Reliable and well tested. PV subsystem componentry are greatly improved but installation and equipment selection generally requires engineering for each individual application.

SUPPLIERS and INSTALLERS:

In recent years many more installers have been trained and new companies have sprung up in many areas.  However they are still not common in some locales, either due to legal constraints, low interest in the technology, or lack of trained installers.

COST:

Overall system costs are greatly influenced by installation and subsystem costs, as well as any available local, state, or federal rebate programs. With inexperienced local suppliers or subcontractors, this expense will dominate the system’s costs; tens of thousands of dollars can be spent on setting up a residential PV system for the complete electrical needs of a conventional home.

IMPLEMENTATION ISSUES

FINANCING:

Lenders can sometimes be reluctant to finance a PV system when grid-connected power is available, though the availability of rebate programs has helped bring the costs down and bring the idea of PV systems more into the mainstream. A “stand alone” PV system will have a better chance for financing if backed up with a generator. In some cases it is possible to lease a PV system.  Much like leasing a car, the home or business owner has a lower up-front cost and a contract for a fixed monthly price for the system (typically lower than the expected cost of grid-produced power) for a specified number of years. There are currently (2014) some legal questions being raised about the status of some leases when the original homeowner sells, so be sure that such details are spelled out in advance.

PUBLIC ACCEPTANCE:

People generally accept the idea of PVs as nonpolluting, “free” electric power from the sun. However, many people consider PVs futuristic and feel that there may be more technical developments needed other than price reductions. Common workable understanding of PV systems is improving.

REGULATORY:

National Electrical Code (NEC) requirements apply to PV systems. Article 690 of the NEC specifically addresses PV systems. There are other sections that also apply to PVs but when there is a conflict Article 690 takes precedence. Article 480 deals with battery safety along with Article 690.

GUIDELINES

The City of Austin Electric Utility Department (EUD) regulates PV systems in the following areas:
  1. Compliance with Laws – This refers to applicable NEC and National Electric Safety Code rules and any other applicable laws and ordinances.
  2. Compliance with Installation Rules – Compliance with Installation Rules and Standards for Electric Service for the City of Austin service area is needed.
  3. Applicability – Safety requirements apply to all PV systems (or any private power producing systems) whether the system is connected to the City of Austin’s grid or not.
  4. Inspection – All systems must be inspected for safety code compliance.

1.0 Introduction

Specific guidelines for PVs or private power producing systems should be available from your power provider. There may be specific information relevant to all PV systems – stand-alone or grid connected. The following information is very basic to understanding the implementation of photovoltaic systems. There are several excellent guides and sourcebooks listed in the Resources section that are highly recommended. Local expertise in PVs sometimes limited and additional education on the topic beyond this presentation is useful.

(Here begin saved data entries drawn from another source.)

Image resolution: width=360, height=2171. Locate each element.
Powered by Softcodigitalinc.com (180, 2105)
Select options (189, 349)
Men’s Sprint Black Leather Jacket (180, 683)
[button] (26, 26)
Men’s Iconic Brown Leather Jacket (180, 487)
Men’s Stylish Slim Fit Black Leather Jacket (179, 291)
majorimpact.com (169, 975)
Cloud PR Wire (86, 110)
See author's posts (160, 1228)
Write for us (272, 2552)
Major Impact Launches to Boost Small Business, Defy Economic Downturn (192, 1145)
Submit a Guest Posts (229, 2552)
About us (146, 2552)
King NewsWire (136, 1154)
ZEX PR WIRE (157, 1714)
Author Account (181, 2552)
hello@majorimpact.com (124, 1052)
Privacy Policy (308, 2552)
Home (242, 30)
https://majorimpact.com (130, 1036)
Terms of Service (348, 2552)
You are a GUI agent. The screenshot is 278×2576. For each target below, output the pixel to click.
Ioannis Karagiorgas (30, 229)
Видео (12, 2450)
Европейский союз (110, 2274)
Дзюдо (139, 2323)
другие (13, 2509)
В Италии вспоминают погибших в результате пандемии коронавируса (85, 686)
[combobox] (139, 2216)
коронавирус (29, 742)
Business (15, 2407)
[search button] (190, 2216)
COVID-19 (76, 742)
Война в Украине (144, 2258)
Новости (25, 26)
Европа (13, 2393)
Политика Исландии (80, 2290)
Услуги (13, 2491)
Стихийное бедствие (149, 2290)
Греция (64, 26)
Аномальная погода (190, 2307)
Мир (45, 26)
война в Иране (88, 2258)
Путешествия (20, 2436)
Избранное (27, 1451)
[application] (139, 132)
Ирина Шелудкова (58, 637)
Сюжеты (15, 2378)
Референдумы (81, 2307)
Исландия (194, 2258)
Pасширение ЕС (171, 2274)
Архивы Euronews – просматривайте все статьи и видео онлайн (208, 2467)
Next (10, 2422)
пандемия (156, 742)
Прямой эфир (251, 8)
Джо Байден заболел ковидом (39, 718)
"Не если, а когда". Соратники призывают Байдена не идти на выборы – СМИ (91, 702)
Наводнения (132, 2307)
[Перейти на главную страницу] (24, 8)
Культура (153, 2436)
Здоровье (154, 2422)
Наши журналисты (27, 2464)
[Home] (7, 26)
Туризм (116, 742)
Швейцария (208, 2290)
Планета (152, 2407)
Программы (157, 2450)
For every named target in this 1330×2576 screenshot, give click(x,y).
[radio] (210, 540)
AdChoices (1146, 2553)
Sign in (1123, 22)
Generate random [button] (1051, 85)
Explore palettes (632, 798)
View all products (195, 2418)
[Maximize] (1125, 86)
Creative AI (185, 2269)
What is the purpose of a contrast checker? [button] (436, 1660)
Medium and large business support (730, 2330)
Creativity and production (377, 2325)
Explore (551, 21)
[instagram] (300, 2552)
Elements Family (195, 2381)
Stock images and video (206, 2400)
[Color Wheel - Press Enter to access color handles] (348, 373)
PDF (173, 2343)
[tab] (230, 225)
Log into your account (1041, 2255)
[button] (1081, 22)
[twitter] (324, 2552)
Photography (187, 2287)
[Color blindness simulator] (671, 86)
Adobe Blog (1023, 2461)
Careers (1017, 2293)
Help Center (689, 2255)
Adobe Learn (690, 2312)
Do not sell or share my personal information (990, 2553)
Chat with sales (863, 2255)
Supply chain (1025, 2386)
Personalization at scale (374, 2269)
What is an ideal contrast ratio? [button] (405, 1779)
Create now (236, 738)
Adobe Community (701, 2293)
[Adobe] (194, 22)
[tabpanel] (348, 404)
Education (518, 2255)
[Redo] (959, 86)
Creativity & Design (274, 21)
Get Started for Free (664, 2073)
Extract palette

2.0 Two approaches for using PVs: stand-alone and grid-interface.

2.1 Stand-alone system

Requires batteries to store power for the times when the sun is not shining.Does not use electric utility power. The stand-alone system is termed a “separate system” by the electric utility. However, a “separate system” in the utility’s terminology can exist in a home that also has utility power as long as they are completely separated.

2.2 Grid-interface or grid-tied system

Uses power from the central utility when needed and supplies surplus home-generated power back to the utility. Often termed a “parallel” system by the utility. The following information presents a partial overview of the guidelines often needed to interface with the grid:
  • Technical data and information must be supplied to the power company. This includes physical layout drawings, equipment specifications and characteristics, coordination data (this pertains to the parts that will achieve the link to the utility system), test data on the equipment, synchronizing methods, operating and instruction manuals, and maintenance schedule and records.
  • Interconnection equipment is installed and maintained by the customer.
  • Maintenance records must be provided to power company if requested. Protective equipment must be maintained by the customer every 2 years or as required by power company.
  • The customer must provide their own protective devices for their system.
  • Extra costs incurred by the power company in the interface arrangement must be borne by the customer.
  • The PV system can operate only after written approval is received from the power company.
  • The customer and the power company must have agreed upon safety procedures.
The interface between the home produced power can be metered in a manner that when power is produced by the PVs and sent into the grid the meter will run backwards. When power is brought in from the grid the meter will run in the regular direction. This is called “net metering”. Either approach (stand-alone or grid interface) can be done partially; with PVs being used in conjunction with a generator in a stand-alone system, or with the central grid power serving as a primary power source in a grid-interface system.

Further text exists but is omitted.